Work item → The required output is the lines from the one with "The height and" through the end of the data, repeated verbatim, with no pictures included.

Extracted entries →
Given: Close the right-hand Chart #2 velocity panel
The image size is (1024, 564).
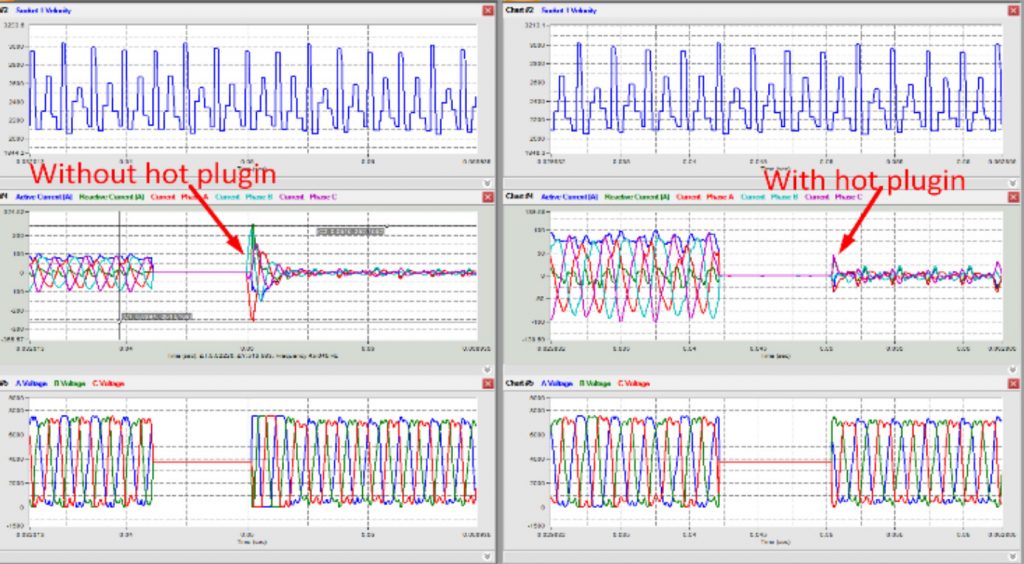Looking at the screenshot, I should (x=1013, y=10).
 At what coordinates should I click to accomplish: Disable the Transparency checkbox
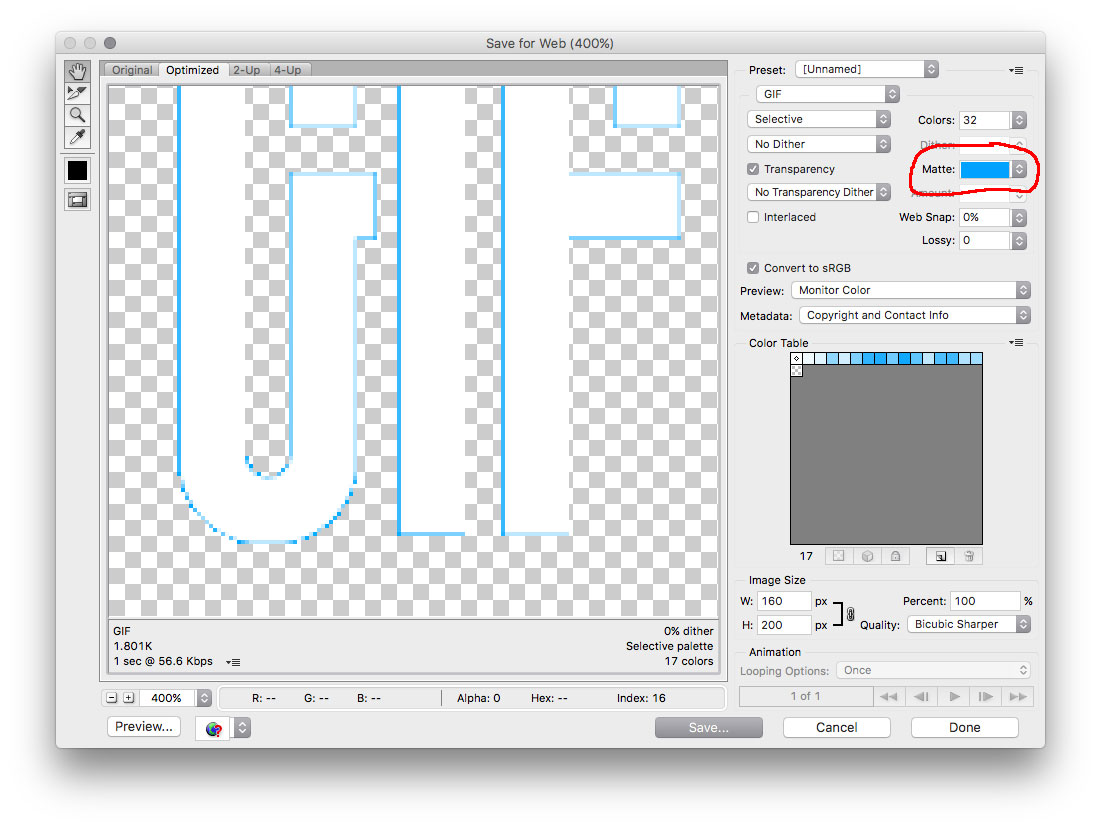pyautogui.click(x=753, y=169)
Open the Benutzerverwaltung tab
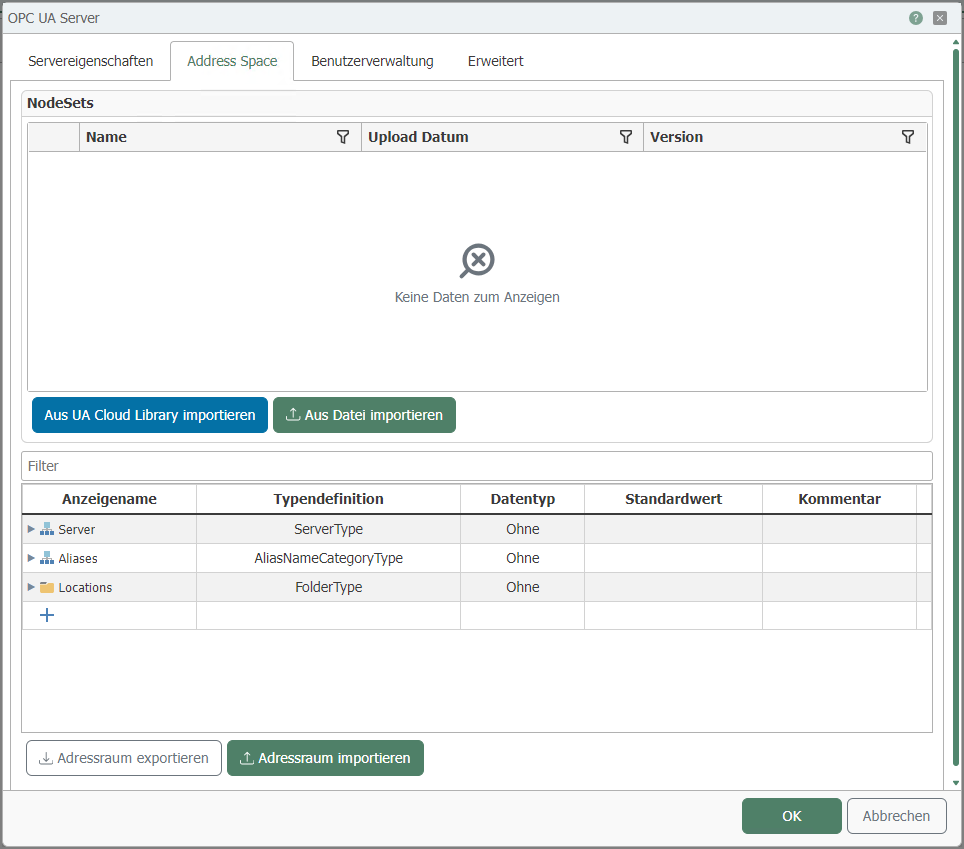 [372, 61]
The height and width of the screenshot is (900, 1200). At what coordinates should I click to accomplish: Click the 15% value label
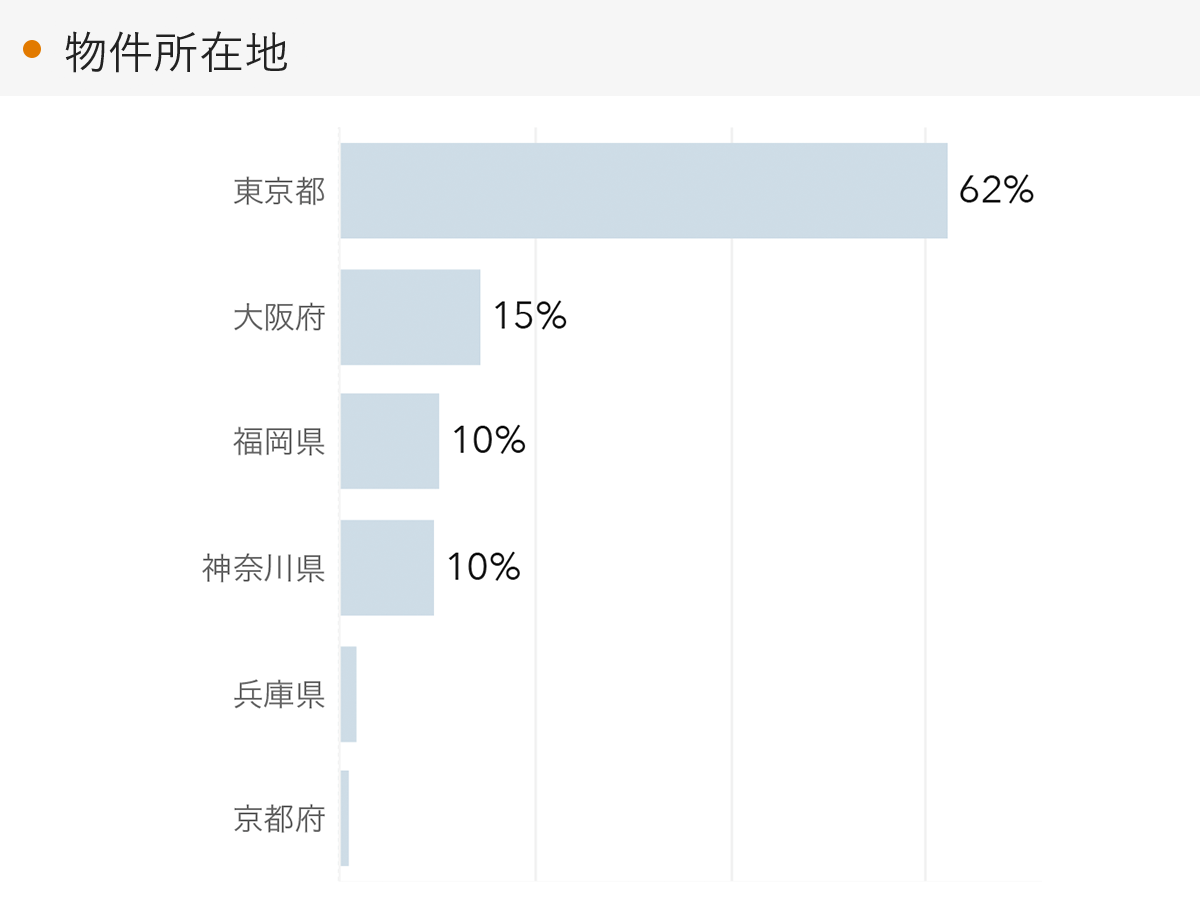point(529,316)
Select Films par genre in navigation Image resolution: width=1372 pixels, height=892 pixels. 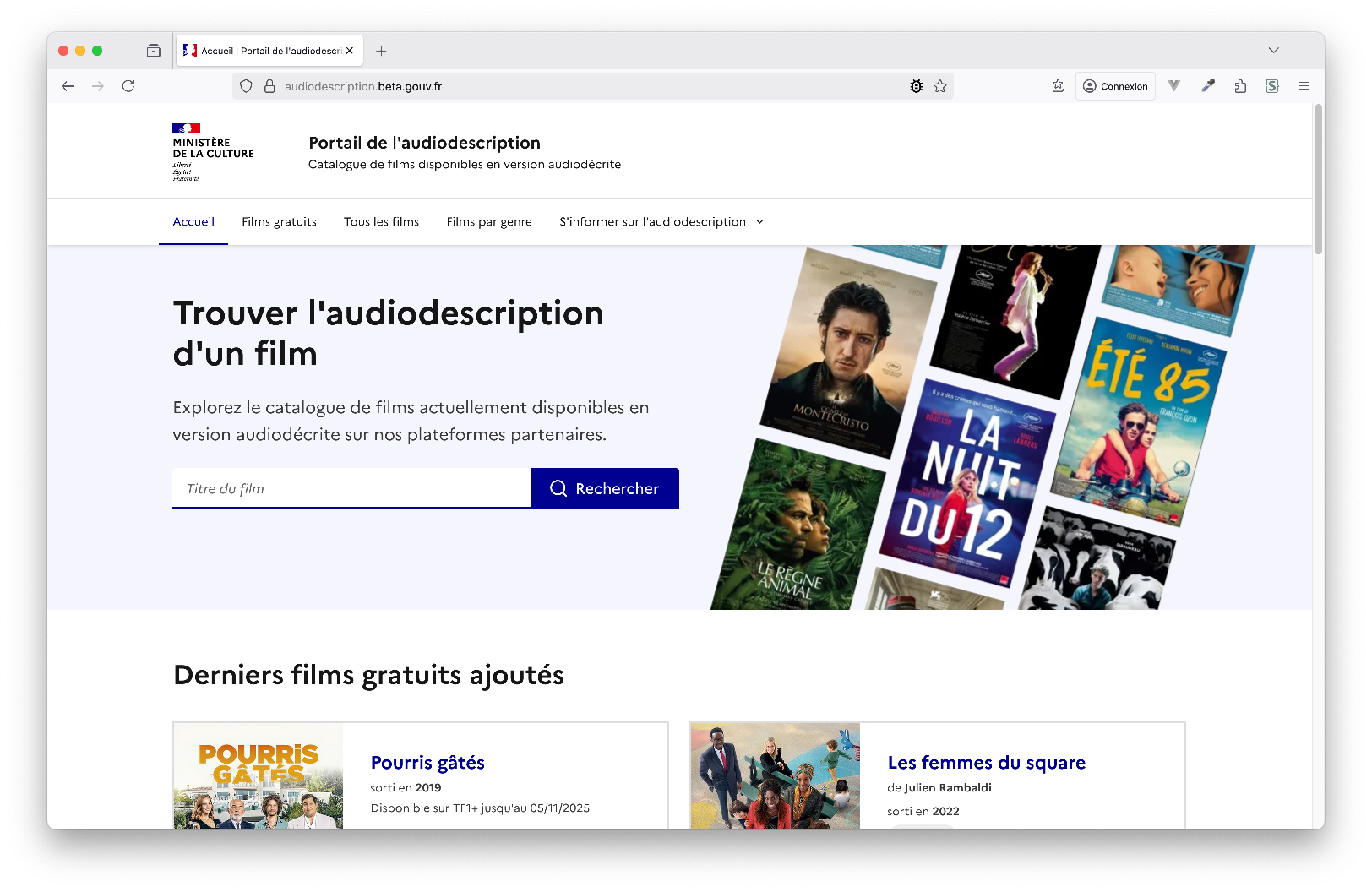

Answer for the task →
The height and width of the screenshot is (900, 1200). At what coordinates should I click to accomplish: Click the 15% value label
point(529,316)
Select Films par genre in navigation Image resolution: width=1372 pixels, height=892 pixels. 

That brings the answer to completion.